STATED EXERCISE: Can you write out every line of the rows below as a JSON list of strings, one string per line, with blank lines left out?

STORED RECORDS:
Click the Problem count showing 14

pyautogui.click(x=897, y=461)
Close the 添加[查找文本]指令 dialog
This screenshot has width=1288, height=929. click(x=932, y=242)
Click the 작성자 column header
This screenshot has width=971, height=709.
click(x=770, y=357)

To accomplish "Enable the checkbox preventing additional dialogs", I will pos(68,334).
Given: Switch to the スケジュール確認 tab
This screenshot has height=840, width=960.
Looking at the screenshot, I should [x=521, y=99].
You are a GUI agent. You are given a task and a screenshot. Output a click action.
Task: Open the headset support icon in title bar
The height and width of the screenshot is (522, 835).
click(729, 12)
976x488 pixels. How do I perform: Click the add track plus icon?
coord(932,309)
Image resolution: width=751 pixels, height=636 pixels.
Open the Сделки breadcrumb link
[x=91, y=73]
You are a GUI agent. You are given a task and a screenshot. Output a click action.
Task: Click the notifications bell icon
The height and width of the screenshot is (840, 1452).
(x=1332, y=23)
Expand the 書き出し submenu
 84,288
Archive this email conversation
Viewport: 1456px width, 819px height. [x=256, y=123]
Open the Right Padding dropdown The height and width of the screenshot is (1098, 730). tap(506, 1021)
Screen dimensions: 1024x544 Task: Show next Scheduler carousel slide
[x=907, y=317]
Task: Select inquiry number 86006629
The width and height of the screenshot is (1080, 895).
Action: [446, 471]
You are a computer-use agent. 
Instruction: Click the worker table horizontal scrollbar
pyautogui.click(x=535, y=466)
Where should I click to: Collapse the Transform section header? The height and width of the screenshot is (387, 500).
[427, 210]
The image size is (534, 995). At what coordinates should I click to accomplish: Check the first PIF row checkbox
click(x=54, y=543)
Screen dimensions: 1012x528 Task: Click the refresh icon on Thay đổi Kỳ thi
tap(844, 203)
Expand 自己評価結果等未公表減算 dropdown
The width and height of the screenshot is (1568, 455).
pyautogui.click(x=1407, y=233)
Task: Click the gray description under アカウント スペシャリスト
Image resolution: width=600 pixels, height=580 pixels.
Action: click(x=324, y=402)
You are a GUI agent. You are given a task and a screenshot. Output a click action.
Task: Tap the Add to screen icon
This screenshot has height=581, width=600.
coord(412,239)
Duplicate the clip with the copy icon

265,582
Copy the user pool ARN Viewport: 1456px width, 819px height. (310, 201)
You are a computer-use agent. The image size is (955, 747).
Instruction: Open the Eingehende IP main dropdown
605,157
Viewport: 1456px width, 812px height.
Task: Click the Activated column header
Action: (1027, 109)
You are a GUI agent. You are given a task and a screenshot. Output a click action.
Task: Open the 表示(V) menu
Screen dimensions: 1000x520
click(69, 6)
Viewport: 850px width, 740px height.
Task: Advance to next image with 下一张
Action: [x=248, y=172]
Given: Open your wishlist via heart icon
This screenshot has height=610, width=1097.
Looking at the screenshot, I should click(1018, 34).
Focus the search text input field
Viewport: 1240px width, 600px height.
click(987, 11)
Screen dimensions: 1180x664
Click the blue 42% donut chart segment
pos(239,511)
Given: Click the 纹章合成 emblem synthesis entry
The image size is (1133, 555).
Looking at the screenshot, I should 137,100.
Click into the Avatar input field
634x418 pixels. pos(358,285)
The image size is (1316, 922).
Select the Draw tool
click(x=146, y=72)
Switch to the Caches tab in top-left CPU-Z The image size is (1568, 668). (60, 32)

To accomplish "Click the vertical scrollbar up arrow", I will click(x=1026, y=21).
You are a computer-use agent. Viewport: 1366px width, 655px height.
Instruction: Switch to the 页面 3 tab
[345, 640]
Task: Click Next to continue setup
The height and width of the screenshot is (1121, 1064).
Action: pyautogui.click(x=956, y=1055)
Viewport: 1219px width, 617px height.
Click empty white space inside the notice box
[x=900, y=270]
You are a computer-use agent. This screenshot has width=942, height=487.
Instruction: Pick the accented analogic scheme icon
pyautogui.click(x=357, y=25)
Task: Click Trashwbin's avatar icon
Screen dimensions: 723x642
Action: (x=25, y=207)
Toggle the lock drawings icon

ANSWER TO THE TASK:
[
  "Click the Problem count showing 14",
  "pyautogui.click(x=897, y=461)",
  "Close the 添加[查找文本]指令 dialog",
  "This screenshot has width=1288, height=929. click(x=932, y=242)",
  "Click the 작성자 column header",
  "This screenshot has width=971, height=709.",
  "click(x=770, y=357)",
  "To accomplish \"Enable the checkbox preventing additional dialogs\", I will pos(68,334).",
  "Given: Switch to the スケジュール確認 tab",
  "This screenshot has height=840, width=960.",
  "Looking at the screenshot, I should [x=521, y=99].",
  "You are a GUI agent. You are given a task and a screenshot. Output a click action.",
  "Task: Open the headset support icon in title bar",
  "The height and width of the screenshot is (522, 835).",
  "click(729, 12)",
  "976x488 pixels. How do I perform: Click the add track plus icon?",
  "coord(932,309)",
  "Image resolution: width=751 pixels, height=636 pixels.",
  "Open the Сделки breadcrumb link",
  "[x=91, y=73]",
  "You are a GUI agent. You are given a task and a screenshot. Output a click action.",
  "Task: Click the notifications bell icon",
  "The height and width of the screenshot is (840, 1452).",
  "(x=1332, y=23)",
  "Expand the 書き出し submenu",
  " 84,288",
  "Archive this email conversation",
  "Viewport: 1456px width, 819px height. [x=256, y=123]",
  "Open the Right Padding dropdown The height and width of the screenshot is (1098, 730). tap(506, 1021)",
  "Screen dimensions: 1024x544 Task: Show next Scheduler carousel slide",
  "[x=907, y=317]",
  "Task: Select inquiry number 86006629",
  "The width and height of the screenshot is (1080, 895).",
  "Action: [446, 471]",
  "You are a computer-use agent. ",
  "Instruction: Click the worker table horizontal scrollbar",
  "pyautogui.click(x=535, y=466)",
  "Where should I click to: Collapse the Transform section header? The height and width of the screenshot is (387, 500).",
  "[427, 210]",
  "The image size is (534, 995). At what coordinates should I click to accomplish: Check the first PIF row checkbox",
  "click(x=54, y=543)",
  "Screen dimensions: 1012x528 Task: Click the refresh icon on Thay đổi Kỳ thi",
  "tap(844, 203)",
  "Expand 自己評価結果等未公表減算 dropdown",
  "The width and height of the screenshot is (1568, 455).",
  "pyautogui.click(x=1407, y=233)",
  "Task: Click the gray description under アカウント スペシャリスト",
  "Image resolution: width=600 pixels, height=580 pixels.",
  "Action: click(x=324, y=402)",
  "You are a GUI agent. You are given a task and a screenshot. Output a click action.",
  "Task: Tap the Add to screen icon",
  "This screenshot has height=581, width=600.",
  "coord(412,239)",
  "Duplicate the clip with the copy icon",
  "265,582",
  "Copy the user pool ARN Viewport: 1456px width, 819px height. (310, 201)",
  "You are a computer-use agent. The image size is (955, 747).",
  "Instruction: Open the Eingehende IP main dropdown",
  "605,157",
  "Viewport: 1456px width, 812px height.",
  "Task: Click the Activated column header",
  "Action: (1027, 109)",
  "You are a GUI agent. You are given a task and a screenshot. Output a click action.",
  "Task: Open the 表示(V) menu",
  "Screen dimensions: 1000x520",
  "click(69, 6)",
  "Viewport: 850px width, 740px height.",
  "Task: Advance to next image with 下一张",
  "Action: [x=248, y=172]",
  "Given: Open your wishlist via heart icon",
  "This screenshot has height=610, width=1097.",
  "Looking at the screenshot, I should click(1018, 34).",
  "Focus the search text input field",
  "Viewport: 1240px width, 600px height.",
  "click(987, 11)",
  "Screen dimensions: 1180x664",
  "Click the blue 42% donut chart segment",
  "pos(239,511)",
  "Given: Click the 纹章合成 emblem synthesis entry",
  "The image size is (1133, 555).",
  "Looking at the screenshot, I should 137,100.",
  "Click into the Avatar input field",
  "634x418 pixels. pos(358,285)",
  "The image size is (1316, 922).",
  "Select the Draw tool",
  "click(x=146, y=72)",
  "Switch to the Caches tab in top-left CPU-Z The image size is (1568, 668). (60, 32)",
  "To accomplish \"Click the vertical scrollbar up arrow\", I will click(x=1026, y=21).",
  "You are a computer-use agent. Viewport: 1366px width, 655px height.",
  "Instruction: Switch to the 页面 3 tab",
  "[345, 640]",
  "Task: Click Next to continue setup",
  "The height and width of the screenshot is (1121, 1064).",
  "Action: pyautogui.click(x=956, y=1055)",
  "Viewport: 1219px width, 617px height.",
  "Click empty white space inside the notice box",
  "[x=900, y=270]",
  "You are a computer-use agent. This screenshot has width=942, height=487.",
  "Instruction: Pick the accented analogic scheme icon",
  "pyautogui.click(x=357, y=25)",
  "Task: Click Trashwbin's avatar icon",
  "Screen dimensions: 723x642",
  "Action: (x=25, y=207)",
  "Toggle the lock drawings icon"
]